A la suite de notre appel du 18 novembre, Jacques Mignaux, directeur général de la gendarmerie nationale, a, selon cette même gendarmerie nationale, fait abroger la note en question et confié une enquête à l'inspection générale de la gendarmerie (IGGN).

«La gendarmerie nationale condamne fortement ce type de pratiques dont l'initiative est strictement locale, nous a-t-on précisé. Si l'enquête de l'IGGN venait à confirmer que les listes ont été utilisées à des fins et selon des modalités contraires à la loi, des mesures seront prises à l'encontre du signataire du document de service.»

Le document portant en abrégé la mention «à titre de compte rendu» au «groupement de gendarmerie départementale 44», il y a cependant fort à parier que les supérieurs du signataire étaient, a minima, au courant de cette «initiative».

Selon le code électoral, «tout électeur, tout candidat et tout parti ou groupement politique peut prendre communication et copie de la liste électorale», «à la condition de s'engager à ne pas en faire un usage purement commercial».
«Mais quand bien même les gendarmes sont vraisemblablement des électeurs, l'usage fait des listes pour localiser le domicile de personnes recherchées et, d'autre part, les démarcher, n'est pas celui auquel ont peut s'attendre d'un électeur normal», indique très prudemment la Commission nationale de l'informatique et des libertés (Cnil).

De façon plus générale, la loi informatique et libertés de 1978précise également que les données à caractère personnel doivent être «collectées pour des finalités déterminées, explicites et légitimes» et ne pas ensuite être traitées «de manière incompatible avec ces finalités».

On peut douter qu'en s'inscrivant sur les listes électorales, le citoyen français ait conscience que les forces de l'ordre puissent éventuellement un jour se servir des renseignements fournis pour retrouver son «point de chute».

La préfecture de Loire-Atlantique a confirmé, lundi, avoir confié les listes électorales de l'ensemble du département à la gendarmerie au printemps 2011, mais uniquement dans le cadre d'une opération de recrutement.

«Les gendarmes nous ont sollicité dans une intention de promotion de la gendarmerie à des fins de recrutement, explique la préfecture de Loire-Atlantique.

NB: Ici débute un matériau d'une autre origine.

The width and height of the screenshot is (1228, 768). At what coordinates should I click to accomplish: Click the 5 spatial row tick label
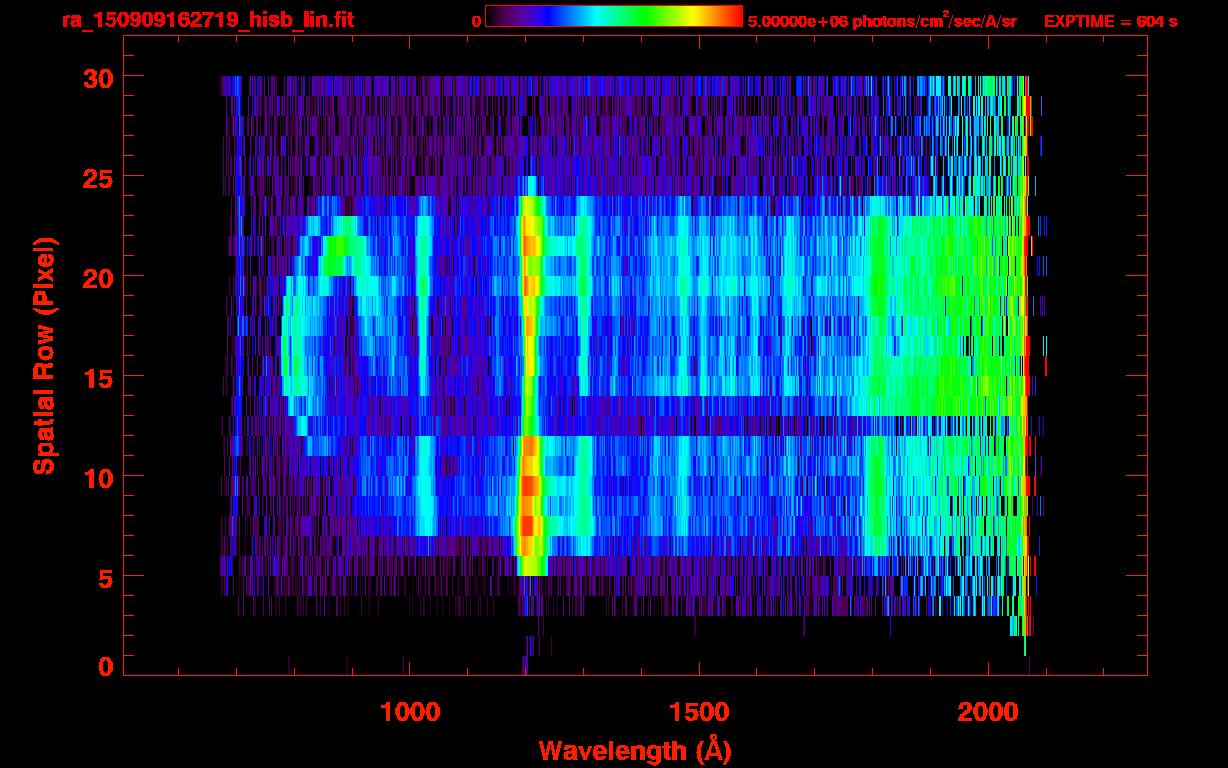click(106, 577)
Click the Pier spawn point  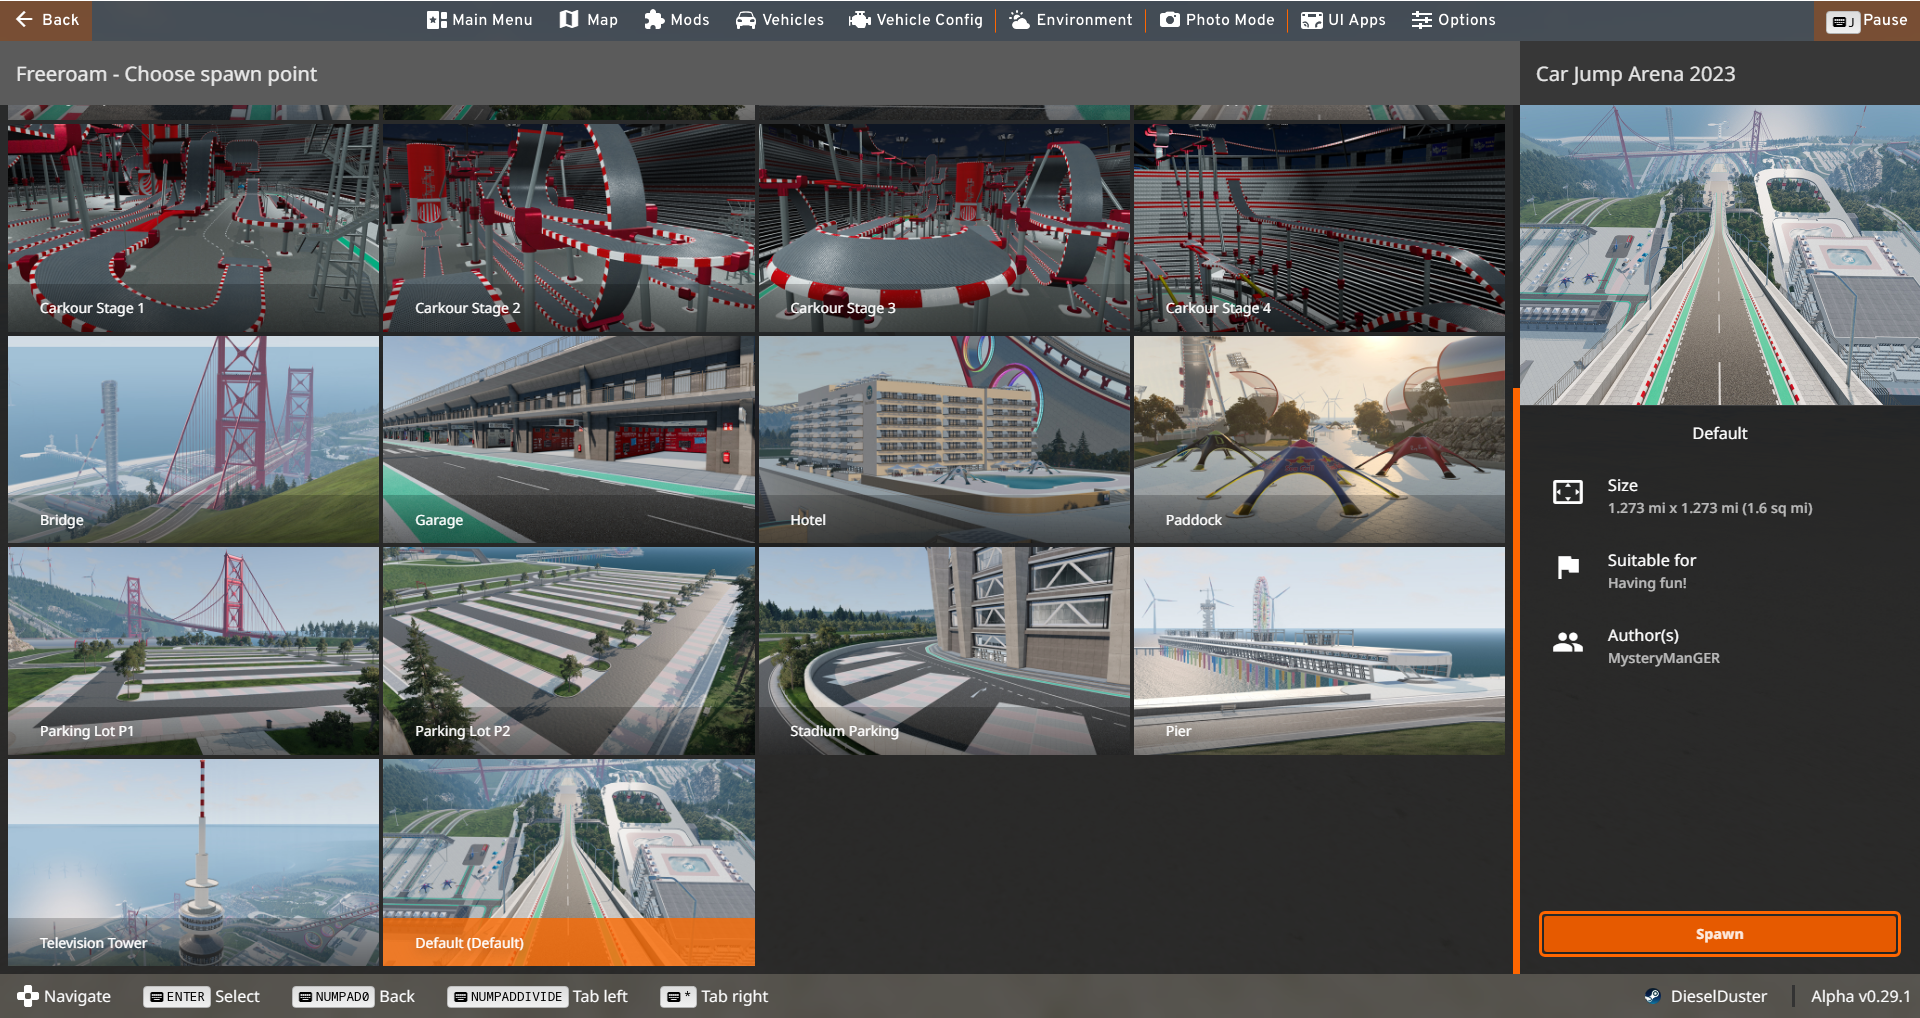pyautogui.click(x=1319, y=650)
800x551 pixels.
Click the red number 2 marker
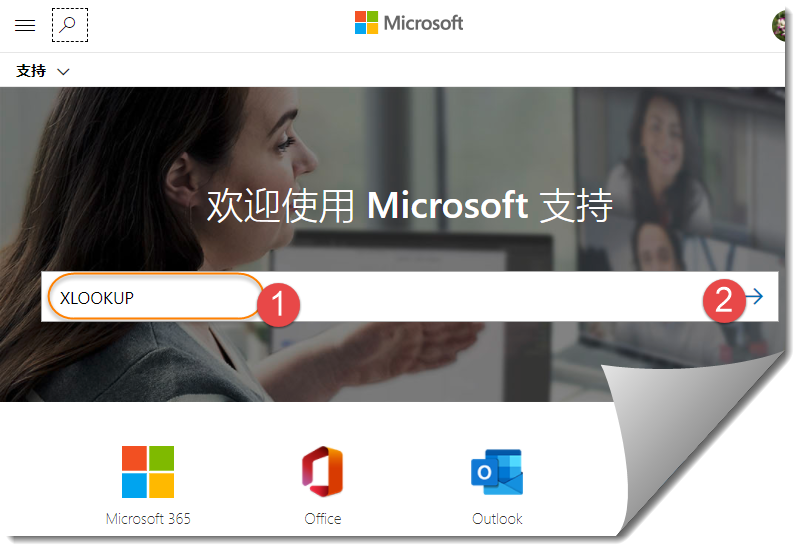pos(724,300)
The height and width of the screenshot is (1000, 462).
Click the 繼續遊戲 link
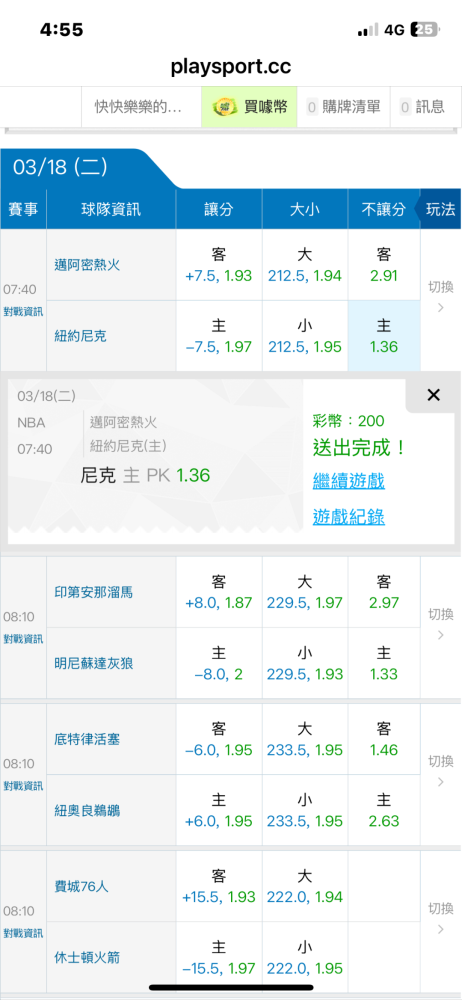click(348, 480)
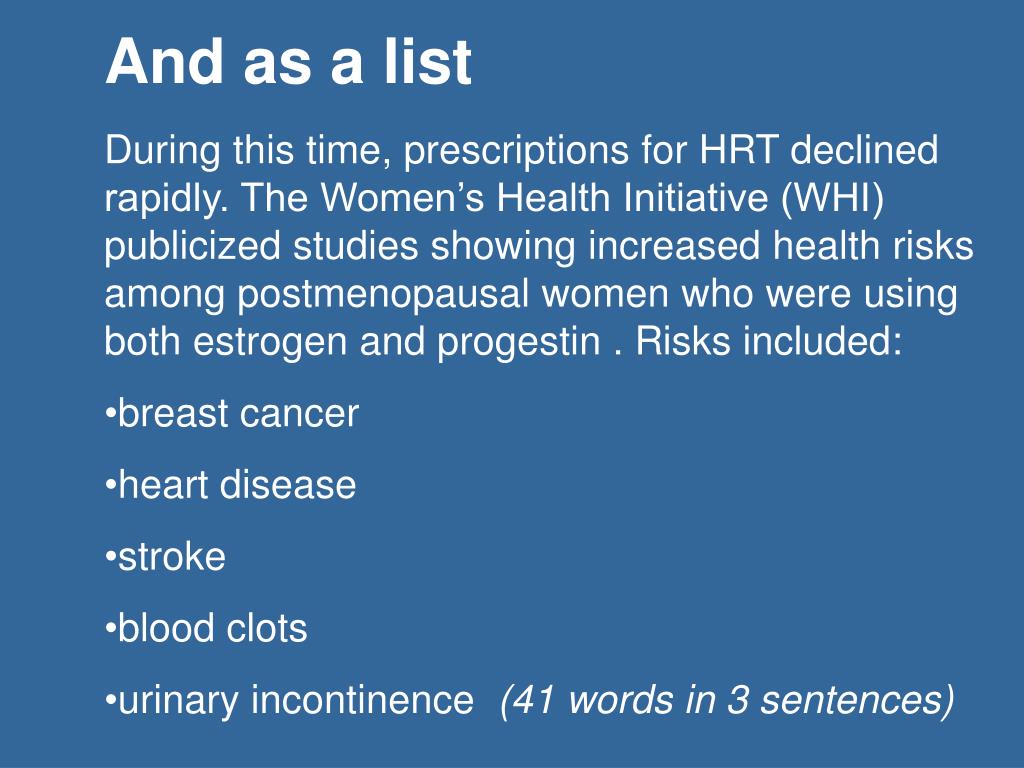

Comme il ne s'agissait pas d'une démarche commerciale et que ces informations sont communicables de façon assez libre au public, nous n'avons pas jugé leur demande illégitime. Mais nous n'avons eu aucune information sur leur utilisation exacte, et nous ignorions qu'ils comptaient localiser le domicile de personnes recherchées.»

En juin 2011, l'utilisation de ces mêmes listes électorales par le PS pour ses primaires avait fait débat, cette fois du côté du gouvernement, le ministre de l'intérieur Claude Guéant redoutant la création d'«une liste des opinions politiques des Français» (selon qu'ils auraient pris part au vote ou pas).

Le cas était différent, puisqu'il y avait création d'un nouveau fichier (listes électorales émargées), déclaré à la Cnil et que le PS s'était engagé à détruire, après le scrutin, ne conservant que les coordonnées des sympathisants le souhaitant. Le PS avait par ailleurs dénoncé en mai 2011 la mauvaise volonté de plusieurs préfectures qui tardaient à leur fournir les listes électorales informatisées.